» What the task asks:
Give the lines again exactly as they appear, beginning at the one with "Click the Save" and ending at the last line of the records.

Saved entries

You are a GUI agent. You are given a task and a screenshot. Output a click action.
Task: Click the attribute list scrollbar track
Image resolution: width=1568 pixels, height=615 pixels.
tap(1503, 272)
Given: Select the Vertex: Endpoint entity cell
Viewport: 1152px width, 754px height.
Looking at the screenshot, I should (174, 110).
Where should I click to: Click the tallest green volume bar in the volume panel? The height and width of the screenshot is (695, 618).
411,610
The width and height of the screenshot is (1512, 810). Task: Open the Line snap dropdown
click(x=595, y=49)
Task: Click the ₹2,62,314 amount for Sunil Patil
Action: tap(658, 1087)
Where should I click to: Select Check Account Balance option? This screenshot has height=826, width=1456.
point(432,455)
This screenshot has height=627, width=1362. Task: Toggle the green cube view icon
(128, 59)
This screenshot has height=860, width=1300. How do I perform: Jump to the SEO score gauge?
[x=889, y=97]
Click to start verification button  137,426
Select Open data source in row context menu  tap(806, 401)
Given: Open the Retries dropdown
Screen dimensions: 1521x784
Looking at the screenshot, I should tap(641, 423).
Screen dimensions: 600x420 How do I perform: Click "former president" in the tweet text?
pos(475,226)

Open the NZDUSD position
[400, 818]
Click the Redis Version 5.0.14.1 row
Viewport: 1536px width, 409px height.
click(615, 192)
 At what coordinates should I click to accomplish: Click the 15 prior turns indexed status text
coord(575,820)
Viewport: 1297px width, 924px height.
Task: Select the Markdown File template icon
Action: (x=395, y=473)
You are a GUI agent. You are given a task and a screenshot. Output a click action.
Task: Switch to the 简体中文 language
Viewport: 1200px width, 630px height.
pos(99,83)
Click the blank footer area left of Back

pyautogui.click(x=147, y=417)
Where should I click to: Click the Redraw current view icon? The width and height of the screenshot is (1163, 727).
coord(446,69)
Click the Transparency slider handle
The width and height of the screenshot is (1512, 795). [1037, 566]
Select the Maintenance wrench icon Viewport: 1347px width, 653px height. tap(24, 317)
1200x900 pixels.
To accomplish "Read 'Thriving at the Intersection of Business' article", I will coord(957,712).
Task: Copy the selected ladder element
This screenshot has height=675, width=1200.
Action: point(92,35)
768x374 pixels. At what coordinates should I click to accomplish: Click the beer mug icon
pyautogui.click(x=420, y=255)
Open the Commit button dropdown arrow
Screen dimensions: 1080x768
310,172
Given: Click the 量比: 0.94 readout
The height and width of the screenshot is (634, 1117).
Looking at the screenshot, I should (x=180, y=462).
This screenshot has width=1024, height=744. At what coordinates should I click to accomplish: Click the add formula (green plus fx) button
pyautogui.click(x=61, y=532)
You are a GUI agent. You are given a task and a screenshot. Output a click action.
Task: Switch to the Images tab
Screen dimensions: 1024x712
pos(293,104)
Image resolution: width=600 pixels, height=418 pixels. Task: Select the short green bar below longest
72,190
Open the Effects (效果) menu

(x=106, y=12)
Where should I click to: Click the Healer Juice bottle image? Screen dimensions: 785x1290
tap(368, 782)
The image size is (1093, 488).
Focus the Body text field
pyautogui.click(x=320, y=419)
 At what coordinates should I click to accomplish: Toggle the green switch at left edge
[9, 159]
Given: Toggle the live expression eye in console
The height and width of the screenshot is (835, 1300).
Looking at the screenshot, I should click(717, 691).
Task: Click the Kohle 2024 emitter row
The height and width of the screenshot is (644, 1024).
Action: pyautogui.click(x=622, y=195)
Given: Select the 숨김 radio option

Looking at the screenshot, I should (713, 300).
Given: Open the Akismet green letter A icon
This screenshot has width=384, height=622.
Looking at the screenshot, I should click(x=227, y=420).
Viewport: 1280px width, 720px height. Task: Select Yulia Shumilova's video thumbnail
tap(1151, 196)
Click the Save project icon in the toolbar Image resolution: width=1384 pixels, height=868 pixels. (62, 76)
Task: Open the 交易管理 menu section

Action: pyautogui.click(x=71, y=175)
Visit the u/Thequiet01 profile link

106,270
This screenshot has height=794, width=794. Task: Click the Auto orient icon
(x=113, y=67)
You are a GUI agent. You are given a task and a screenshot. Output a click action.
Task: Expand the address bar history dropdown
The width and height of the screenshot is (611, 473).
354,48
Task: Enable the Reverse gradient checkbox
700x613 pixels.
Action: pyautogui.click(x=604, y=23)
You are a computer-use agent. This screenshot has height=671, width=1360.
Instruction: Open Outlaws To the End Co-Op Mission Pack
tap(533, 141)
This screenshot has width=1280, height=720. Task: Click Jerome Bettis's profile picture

» Solution for this exercise:
Click the Save project icon in the toolbar Image resolution: width=1384 pixels, height=868 pixels. (62, 76)
Task: Open the 交易管理 menu section

Action: pyautogui.click(x=71, y=175)
Visit the u/Thequiet01 profile link

106,270
This screenshot has height=794, width=794. Task: Click the Auto orient icon
(x=113, y=67)
You are a GUI agent. You are given a task and a screenshot. Output a click action.
Task: Expand the address bar history dropdown
The width and height of the screenshot is (611, 473).
354,48
Task: Enable the Reverse gradient checkbox
700x613 pixels.
Action: pyautogui.click(x=604, y=23)
You are a computer-use agent. This screenshot has height=671, width=1360.
Instruction: Open Outlaws To the End Co-Op Mission Pack
tap(533, 141)
This screenshot has width=1280, height=720. Task: Click Jerome Bettis's profile picture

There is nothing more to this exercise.